Two health workers prepare for the next person to be tested for COVID-19 antibodies at the Diagnostic and Wellness Center in Torrance, Calif., on May 5, 2020.
Valeria Macon—AFP/Getty Images
Ideas
May 11, 2020 8:00 AM EDT
Andrea Galeotti is a professor of economics at the London Business School, and co-author, with Paolo Surico, of "The economics of a pandemic: the case of COVID-19."

With solid data in short supply relating to the characteristics and spread of COVID-19, many governments and health officials are struggling to formulate suitable health and economic policies. As a consequence, some although not all, countries are effectively waging a war against the coronavirus based on the dynamics of a game of chance. This in turn is producing considerable anxiety about when lockdowns might end and the first steps towards economic activity might begin to occur.
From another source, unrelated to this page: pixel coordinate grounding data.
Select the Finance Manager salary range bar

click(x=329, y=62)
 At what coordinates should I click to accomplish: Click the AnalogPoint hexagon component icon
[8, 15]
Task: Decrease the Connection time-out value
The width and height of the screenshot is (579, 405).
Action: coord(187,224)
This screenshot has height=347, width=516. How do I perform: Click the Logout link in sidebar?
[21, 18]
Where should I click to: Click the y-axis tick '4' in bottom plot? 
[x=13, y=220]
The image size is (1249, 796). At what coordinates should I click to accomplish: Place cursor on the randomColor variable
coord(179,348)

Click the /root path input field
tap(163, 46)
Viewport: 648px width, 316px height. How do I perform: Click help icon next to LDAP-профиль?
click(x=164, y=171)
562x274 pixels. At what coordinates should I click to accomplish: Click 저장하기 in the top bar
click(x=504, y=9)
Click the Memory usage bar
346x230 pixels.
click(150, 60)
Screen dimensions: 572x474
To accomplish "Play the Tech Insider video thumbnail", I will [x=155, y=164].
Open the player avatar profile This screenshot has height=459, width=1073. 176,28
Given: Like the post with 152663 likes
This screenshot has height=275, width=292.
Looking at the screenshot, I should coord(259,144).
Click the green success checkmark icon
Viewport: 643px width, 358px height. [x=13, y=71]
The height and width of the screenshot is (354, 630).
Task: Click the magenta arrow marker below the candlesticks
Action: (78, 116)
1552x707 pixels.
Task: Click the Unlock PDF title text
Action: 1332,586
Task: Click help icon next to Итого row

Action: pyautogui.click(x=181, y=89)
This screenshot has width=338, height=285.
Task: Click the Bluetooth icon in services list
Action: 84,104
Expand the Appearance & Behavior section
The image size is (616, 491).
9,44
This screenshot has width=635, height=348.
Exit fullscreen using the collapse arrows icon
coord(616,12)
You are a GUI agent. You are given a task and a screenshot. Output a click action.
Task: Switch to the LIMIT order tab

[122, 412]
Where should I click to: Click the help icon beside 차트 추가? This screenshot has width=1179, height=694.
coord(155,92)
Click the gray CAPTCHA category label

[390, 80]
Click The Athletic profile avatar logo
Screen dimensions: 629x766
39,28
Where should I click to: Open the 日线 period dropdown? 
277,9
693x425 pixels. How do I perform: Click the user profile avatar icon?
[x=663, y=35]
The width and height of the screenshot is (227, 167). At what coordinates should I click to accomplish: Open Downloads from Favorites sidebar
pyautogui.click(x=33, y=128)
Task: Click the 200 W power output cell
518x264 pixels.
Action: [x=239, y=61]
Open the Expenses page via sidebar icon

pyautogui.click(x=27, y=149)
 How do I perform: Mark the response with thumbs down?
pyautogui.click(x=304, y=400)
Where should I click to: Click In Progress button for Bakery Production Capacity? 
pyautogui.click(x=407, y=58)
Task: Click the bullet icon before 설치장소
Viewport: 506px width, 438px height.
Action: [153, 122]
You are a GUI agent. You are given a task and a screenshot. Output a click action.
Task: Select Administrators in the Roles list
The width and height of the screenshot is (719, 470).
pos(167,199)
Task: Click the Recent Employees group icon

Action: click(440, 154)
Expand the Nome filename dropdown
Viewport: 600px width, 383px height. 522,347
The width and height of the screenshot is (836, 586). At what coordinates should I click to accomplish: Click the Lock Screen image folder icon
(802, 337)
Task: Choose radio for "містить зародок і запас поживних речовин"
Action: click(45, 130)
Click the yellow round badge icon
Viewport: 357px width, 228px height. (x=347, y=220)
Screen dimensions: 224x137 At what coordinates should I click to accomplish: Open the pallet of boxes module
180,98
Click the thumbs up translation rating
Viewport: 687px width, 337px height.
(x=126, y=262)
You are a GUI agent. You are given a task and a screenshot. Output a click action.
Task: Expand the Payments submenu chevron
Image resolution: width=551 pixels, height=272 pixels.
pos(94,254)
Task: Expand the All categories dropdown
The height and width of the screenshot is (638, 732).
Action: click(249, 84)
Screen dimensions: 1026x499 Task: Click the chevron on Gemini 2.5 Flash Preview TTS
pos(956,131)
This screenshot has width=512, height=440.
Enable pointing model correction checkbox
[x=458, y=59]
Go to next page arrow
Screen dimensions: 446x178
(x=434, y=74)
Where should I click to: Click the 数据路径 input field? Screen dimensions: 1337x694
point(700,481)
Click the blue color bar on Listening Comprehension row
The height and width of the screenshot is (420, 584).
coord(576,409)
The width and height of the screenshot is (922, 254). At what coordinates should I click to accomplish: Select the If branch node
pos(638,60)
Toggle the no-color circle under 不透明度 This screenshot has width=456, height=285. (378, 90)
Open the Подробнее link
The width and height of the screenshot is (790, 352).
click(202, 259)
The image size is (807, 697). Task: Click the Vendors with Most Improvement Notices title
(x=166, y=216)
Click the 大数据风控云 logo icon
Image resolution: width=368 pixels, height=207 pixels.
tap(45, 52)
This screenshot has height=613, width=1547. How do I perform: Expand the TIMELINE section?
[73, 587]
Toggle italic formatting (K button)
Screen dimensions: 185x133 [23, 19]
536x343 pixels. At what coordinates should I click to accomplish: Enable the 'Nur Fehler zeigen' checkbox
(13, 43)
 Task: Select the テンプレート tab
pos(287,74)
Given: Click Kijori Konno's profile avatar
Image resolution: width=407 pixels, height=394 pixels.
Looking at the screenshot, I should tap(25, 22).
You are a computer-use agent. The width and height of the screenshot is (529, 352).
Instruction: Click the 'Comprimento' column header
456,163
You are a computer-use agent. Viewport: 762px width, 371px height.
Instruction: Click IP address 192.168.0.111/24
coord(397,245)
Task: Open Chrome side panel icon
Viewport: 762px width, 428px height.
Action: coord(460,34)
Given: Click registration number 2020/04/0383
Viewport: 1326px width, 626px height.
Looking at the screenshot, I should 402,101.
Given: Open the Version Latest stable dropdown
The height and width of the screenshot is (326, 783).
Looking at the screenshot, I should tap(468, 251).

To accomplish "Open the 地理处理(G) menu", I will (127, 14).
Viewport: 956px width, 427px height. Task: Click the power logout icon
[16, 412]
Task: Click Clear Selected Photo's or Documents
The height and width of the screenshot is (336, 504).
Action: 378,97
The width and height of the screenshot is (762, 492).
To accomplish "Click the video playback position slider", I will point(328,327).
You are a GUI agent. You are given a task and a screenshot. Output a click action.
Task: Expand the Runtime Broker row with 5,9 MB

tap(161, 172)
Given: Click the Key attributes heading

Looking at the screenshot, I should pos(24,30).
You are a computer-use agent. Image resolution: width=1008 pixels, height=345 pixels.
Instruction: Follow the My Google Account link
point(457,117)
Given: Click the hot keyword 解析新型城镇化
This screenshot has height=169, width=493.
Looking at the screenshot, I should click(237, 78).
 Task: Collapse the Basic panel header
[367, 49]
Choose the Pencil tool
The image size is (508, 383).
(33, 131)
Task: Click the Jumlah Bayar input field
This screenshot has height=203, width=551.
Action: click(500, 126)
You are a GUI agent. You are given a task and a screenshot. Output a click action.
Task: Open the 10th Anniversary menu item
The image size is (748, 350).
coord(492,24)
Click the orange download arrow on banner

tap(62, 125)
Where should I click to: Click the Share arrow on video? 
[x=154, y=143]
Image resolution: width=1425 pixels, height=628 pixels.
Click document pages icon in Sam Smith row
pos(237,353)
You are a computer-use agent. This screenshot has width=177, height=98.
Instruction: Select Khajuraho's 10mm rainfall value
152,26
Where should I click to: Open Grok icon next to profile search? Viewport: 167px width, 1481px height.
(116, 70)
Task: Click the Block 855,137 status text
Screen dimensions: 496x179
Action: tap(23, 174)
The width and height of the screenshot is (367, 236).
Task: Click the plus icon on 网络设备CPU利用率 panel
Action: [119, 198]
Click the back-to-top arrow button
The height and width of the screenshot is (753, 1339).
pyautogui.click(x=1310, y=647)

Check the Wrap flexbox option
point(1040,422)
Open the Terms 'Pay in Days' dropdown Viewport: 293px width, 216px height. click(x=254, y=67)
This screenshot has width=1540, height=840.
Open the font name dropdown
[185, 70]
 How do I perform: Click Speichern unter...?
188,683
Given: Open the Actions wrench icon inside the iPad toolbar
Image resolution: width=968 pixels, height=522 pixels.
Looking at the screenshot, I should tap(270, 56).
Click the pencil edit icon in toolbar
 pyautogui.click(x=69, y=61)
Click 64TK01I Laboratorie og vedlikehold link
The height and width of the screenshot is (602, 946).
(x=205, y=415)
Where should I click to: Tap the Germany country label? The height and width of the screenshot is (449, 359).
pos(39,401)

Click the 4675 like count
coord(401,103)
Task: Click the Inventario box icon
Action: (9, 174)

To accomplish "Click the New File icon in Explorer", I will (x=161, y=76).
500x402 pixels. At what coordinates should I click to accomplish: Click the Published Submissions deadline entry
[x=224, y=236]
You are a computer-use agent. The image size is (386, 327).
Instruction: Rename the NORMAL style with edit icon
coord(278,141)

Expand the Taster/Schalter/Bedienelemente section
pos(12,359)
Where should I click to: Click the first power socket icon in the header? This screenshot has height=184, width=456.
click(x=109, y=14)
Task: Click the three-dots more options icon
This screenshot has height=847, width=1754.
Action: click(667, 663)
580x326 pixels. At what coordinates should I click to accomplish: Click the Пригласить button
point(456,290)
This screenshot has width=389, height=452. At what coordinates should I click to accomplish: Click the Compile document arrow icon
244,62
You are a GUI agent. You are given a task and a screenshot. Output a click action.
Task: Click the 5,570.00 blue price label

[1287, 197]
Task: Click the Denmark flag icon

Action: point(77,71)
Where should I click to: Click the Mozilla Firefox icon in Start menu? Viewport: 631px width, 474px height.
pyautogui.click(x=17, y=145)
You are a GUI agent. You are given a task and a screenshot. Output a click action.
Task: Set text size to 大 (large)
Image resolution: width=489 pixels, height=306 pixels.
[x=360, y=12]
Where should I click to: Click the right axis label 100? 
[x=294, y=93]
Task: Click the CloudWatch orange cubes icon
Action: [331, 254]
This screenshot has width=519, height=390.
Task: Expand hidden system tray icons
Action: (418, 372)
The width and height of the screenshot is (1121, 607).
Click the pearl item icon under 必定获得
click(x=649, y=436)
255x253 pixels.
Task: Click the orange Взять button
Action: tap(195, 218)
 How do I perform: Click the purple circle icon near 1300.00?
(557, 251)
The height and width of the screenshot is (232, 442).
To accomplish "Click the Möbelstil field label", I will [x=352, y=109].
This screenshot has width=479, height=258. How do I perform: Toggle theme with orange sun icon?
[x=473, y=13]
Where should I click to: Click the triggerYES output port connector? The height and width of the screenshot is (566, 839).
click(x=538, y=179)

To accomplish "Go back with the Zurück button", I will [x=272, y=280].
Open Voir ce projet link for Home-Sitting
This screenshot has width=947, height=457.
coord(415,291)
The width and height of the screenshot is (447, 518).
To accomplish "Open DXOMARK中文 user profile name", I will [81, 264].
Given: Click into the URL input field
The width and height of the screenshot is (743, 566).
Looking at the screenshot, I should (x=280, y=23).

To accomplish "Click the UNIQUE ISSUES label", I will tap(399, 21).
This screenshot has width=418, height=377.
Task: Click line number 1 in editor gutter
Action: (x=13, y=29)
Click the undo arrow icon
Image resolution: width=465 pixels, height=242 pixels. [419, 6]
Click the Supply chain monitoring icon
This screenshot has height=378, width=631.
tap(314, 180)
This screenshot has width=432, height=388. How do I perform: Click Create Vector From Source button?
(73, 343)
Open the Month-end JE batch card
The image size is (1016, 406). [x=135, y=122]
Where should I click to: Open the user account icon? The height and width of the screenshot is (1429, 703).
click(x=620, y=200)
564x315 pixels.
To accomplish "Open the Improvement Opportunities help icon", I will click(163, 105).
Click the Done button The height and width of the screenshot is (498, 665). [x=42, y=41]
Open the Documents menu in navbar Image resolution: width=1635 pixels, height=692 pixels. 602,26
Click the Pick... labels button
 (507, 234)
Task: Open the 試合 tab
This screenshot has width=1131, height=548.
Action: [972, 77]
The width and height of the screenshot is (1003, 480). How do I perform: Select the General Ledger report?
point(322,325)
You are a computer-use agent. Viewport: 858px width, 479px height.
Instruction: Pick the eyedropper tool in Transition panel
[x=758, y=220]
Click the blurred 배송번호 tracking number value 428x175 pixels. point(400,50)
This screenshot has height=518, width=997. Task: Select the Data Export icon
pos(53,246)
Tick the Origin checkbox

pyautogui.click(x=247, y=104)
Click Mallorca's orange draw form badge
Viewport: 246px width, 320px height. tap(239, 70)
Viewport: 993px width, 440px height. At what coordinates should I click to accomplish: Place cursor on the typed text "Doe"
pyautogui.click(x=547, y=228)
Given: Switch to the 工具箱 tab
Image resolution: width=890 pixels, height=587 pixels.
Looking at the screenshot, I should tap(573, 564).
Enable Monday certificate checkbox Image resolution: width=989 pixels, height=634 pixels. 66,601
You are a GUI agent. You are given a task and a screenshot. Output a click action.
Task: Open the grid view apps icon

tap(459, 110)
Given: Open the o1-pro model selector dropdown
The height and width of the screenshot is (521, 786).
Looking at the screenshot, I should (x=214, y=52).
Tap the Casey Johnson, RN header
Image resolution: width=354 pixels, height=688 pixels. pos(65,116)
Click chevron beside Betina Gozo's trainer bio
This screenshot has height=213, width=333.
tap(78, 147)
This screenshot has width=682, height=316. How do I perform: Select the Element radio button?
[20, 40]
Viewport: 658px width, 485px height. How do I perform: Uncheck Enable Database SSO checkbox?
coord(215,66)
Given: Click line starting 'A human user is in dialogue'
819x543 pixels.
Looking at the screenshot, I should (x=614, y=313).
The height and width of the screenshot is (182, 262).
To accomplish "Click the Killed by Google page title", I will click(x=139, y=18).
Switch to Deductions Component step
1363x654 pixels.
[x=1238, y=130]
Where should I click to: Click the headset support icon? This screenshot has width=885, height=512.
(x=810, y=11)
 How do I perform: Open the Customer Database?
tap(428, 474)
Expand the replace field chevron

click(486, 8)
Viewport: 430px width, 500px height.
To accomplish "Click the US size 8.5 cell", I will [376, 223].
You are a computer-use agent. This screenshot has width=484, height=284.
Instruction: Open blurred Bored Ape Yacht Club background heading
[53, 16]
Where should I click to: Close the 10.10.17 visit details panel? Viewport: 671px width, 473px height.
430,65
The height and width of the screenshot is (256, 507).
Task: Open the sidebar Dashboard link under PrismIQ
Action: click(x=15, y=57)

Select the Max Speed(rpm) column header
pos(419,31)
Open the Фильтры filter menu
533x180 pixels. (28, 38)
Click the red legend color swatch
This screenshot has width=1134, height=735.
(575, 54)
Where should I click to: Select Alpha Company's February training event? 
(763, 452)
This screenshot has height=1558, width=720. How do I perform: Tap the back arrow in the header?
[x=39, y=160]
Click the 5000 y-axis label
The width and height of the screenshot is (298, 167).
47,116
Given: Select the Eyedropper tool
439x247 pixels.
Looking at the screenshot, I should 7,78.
This absence of data and resultant lack of concrete purpose is perhaps best illustrated in the U.S. where the federal government has left individual states to decide when to reopen in phases, without clarity on how widespread COVID-19 actually is. What state governments should be doing is formulating a reopening procedure that is based on selecting and testing a representative sample of the population.

There is now abundant evidence that asymptomatic individuals are the key diffusers of COVID-19 and as such firmly locating those individuals is the only way to stop further waves of contagion. Testing has always been of paramount importance, but this should not be seen as a mandate to test on a massive scale. That option is clearly not practicable and should urgently be substituted for well-designed testing strategies that determine the rate of infection in the local communities of individuals being tested, as well offering a firmer bearing on the general prevalence and diffusion of the virus within the greater population. Based on this information, contact tracing and smart containment strategies can be designed in order to ensure that contagion curve is kept flat and the health system can operate within its capacity.

COVID-19 has shown it can infect people regardless of age, race, gender, and geography, and therefore has proved unpredictable and difficult to contain. This unpredictability has been mirrored by the divergent testing strategies of different governments around the world. Countries such as Italy, U.K., and the U.S. have principally been testing patients with severe symptoms and have largely withheld testing asymptomatic individuals. By contrast, in countries such as Germany, Iceland and South Korea, the testing regimen has quickly expanded to mildly symptomatic cases, and to asymptomatic individuals who work in jobs where, should the become infected, have a high chance of spreading the virus to many others. That includes, for example, medical staff and workers in transportation hubs.

These different approaches may have been dictated by different logistical constraints, yet it is clear those countries that have employed intelligent testing and contact tracing strategies have in turn been more successful in containing COVID-19. For example, Iceland, South Korea, Australia, and Singapore all have strong testing and contact tracing initiatives and their infection and mortality numbers are a fraction of the U.S.’s.

A key piece of the exit strategy for countries like the U.S., Italy, and the U.K., then, seems simple: develop a serological testing program on a representative sample of the population, while also gathering information on demographic characteristics such as age, gender, number of children, type of working sector, skills, social and working associations.

Serological tests detect the presence of antibodies for COVID-19 and make sense for this purpose for a few reasons. PCR tests, which detect RNA evidence of a virus, can only reveal a current or recent infection. Antibody tests, on the other hand, can, in theory, identify someone who was exposed to the virus months ago. By testing with this method, governments will be able to capture a clear picture to what extent the virus has already spread and identify trends across geographical regions as well as across individual characteristics such as age, gender, working sectors and skills.

Gathering this representative sample would be relatively easy and cost-effective to implement. It is also easy because countries can use representative samples of the population that are regularly used for socio-economic surveys. For example, the U.S. Bureau of Labor Statistics’ “Labor Force Statistics from the Current Population Survey” could be adapted to run such tests. Secondly, the data collected can be analyzed though standard statistical methods, which will help to infer a body of valuable analysis related to the spread across the wider population.

There are aspects of the design of such test programs that will need to be very carefully managed. For example, they could be vulnerable to outcomes that wrongly indicate the presence of COVID-19 in a given region, or, conversely, identify regions that notionally suggest low infection rates. In both examples, test validation is critical.

Through the collection and statistical analysis of such data, governments will be in a position to make an informed choice and evaluate the advantages and the disadvantages that are inherent in any policy that will relax social distancing before a vaccine is available. Formulating an exit strategy without this information amounts to flipping a coin—the proverbial game of chance.